The other dominant format for distributing Squeak source code in files is ChangeSet, which uses the same file format but with a .sources or .cs extension. The source code of a Squeak image main release is stored separately in file with .sources extension file using this format. Any code updates to this release is preserved in a corresponding file with .changes extension. For instance, the source code of Squeak 5.0 release is held in SqueakV50.sources file. Subsequent updates to a specific image are saved in its corresponding .changes file.
Changesets may be viewed using Change Sorter tools in Squeak. These tools allow you to browse or edit code segments, move them from one changeset to another and so on.
Confusion with Text Files
A fileout often contains printable ASCII characters in them, as when filing out method source code. This leads some to treat them like text files. Even when filing out source code, one should not treat these fileouts like text files. This is because they always use CR to end lines which may differ from that for the host platform. Native editors on MAC OS work fine because they also use CR for line ending. But Windows uses CRLF and most Unix-derived systems use LF. If you try to create or edit these files on these platforms that use a different line ending code, the resulting file may be rejected as corrupt by Squeak.

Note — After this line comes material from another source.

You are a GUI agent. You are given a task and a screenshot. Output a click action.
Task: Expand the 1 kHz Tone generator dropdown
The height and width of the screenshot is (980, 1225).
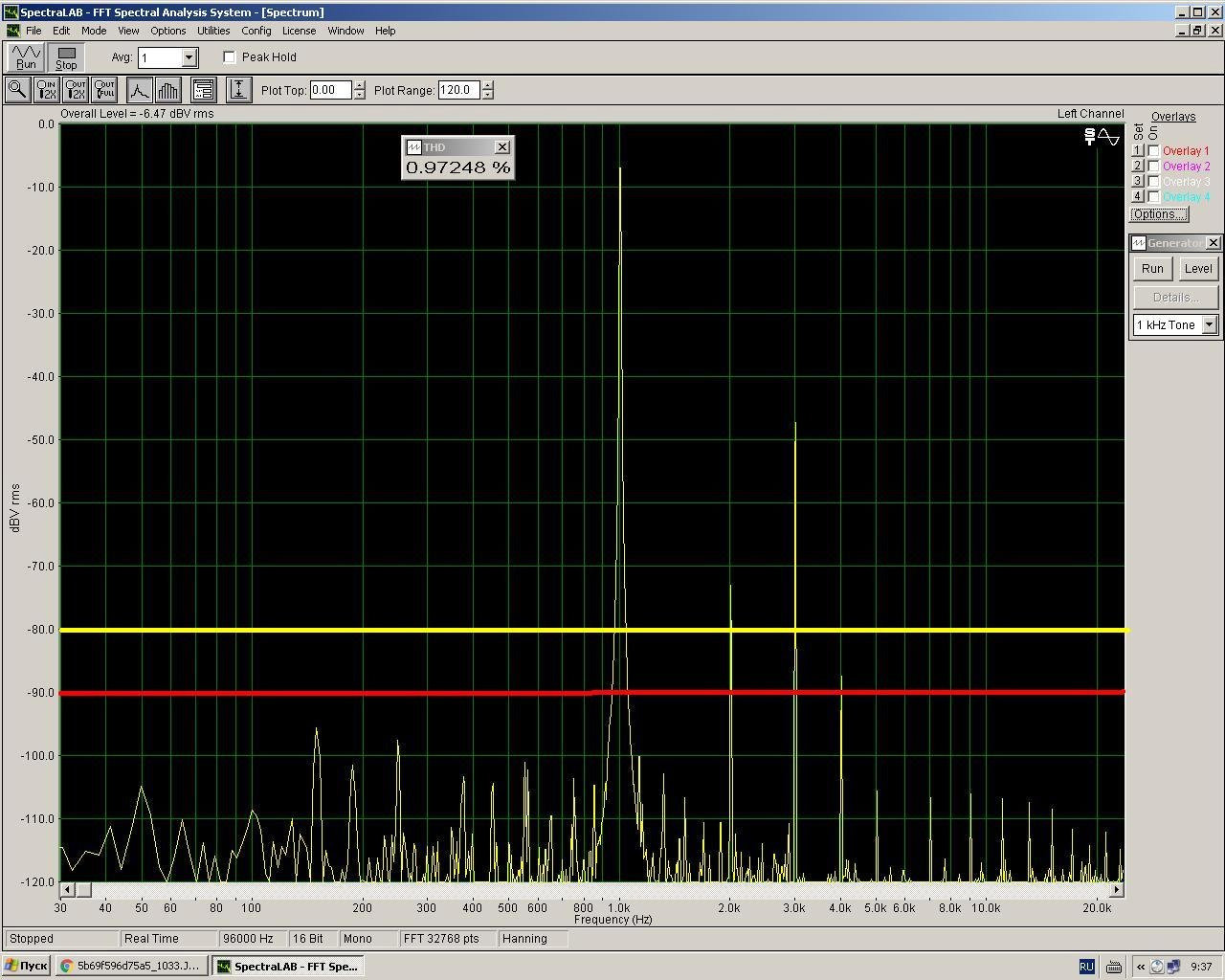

Tips for Unix or GNU/Linux users:
- With vim editor, add "set fileformats+=mac" option in its rc file to preserve the line endings. You may then use view/vim to browse these files.
- In scripts, you may use the filter tr '\r' '\n' to convert line separator from CR to LF before piping the contents to a text utility like grep
What is the precise syntax for filein/fileout?
A fileout consists of a sequence of code segments called "chunks" separated by ! character. Any ! character occurring within the code segment must be doubled to form a chunk. An empty chunk consisting of one or more whitespace characters terminates the sequence. These sequence takes one of two forms
In the first form, each chunk is read in by the compiler and evaluated immediately. You may think of ! as a "doIt" operator. In the examples below, the first line is a string header typical of a changeset. Notice how embedded single quotes are escaped. The second line shows a class being defined.
- <chunk>!<chunk>! ... !<ws>!
'From Squeak5.2alpha of 28 June 2018 [latest update: #18120] on 30 June 2018 at 5:17:08 pm'!
Object subclass: #ImageSegmentLoader
instanceVariableNames: 'segment outPointers oopMap position differentEndian '
classVariableNames: 'BytesInHeader CompactClasses HeaderTypeClass HeaderTypeFree HeaderTypeMask HeaderTypeShort HeaderTypeSizeAndClass '
category: 'System-Object Storage'!
In the second form which starts with a ! character, the following chunk is evaluated to get a "chunk reader" object, which is then sent the #scanFrom: message. The #scanFrom: method then reads rest of the stream. Only when it returns, you are on the top-level again. This form allows custom chunk readers to be used to pull in any type of octets - ASCII or otherwise. The ClassCategoryReader files in methods (see first line in the example below), while chunk readers like ObjectScanner provide a compiler context for filing in SmartRefStream containing serialized object graphs (see from second line in the example below). Look at the implementors of #scanFrom: message.
!ImageSegmentLoader methodsFor: 'reading' stamp: 'kks 6/30/2018 16:11'!
| word |
word := segment at: addr // 4.
^word digitAt: (differentEndian ifTrue:  ifFalse: ).! !
!ObjectScanner new initialize!
!self smartRefStream! ... binary bytes ...
You can see how chunks work by looking at senders and implementors of:
PositionableStream, WriteStream and ReadWriteStream have a method category "fileIn/Out".
- and a few variants.
Look at methods whose selector contains: "filein" or "fileout" using the Method Finder.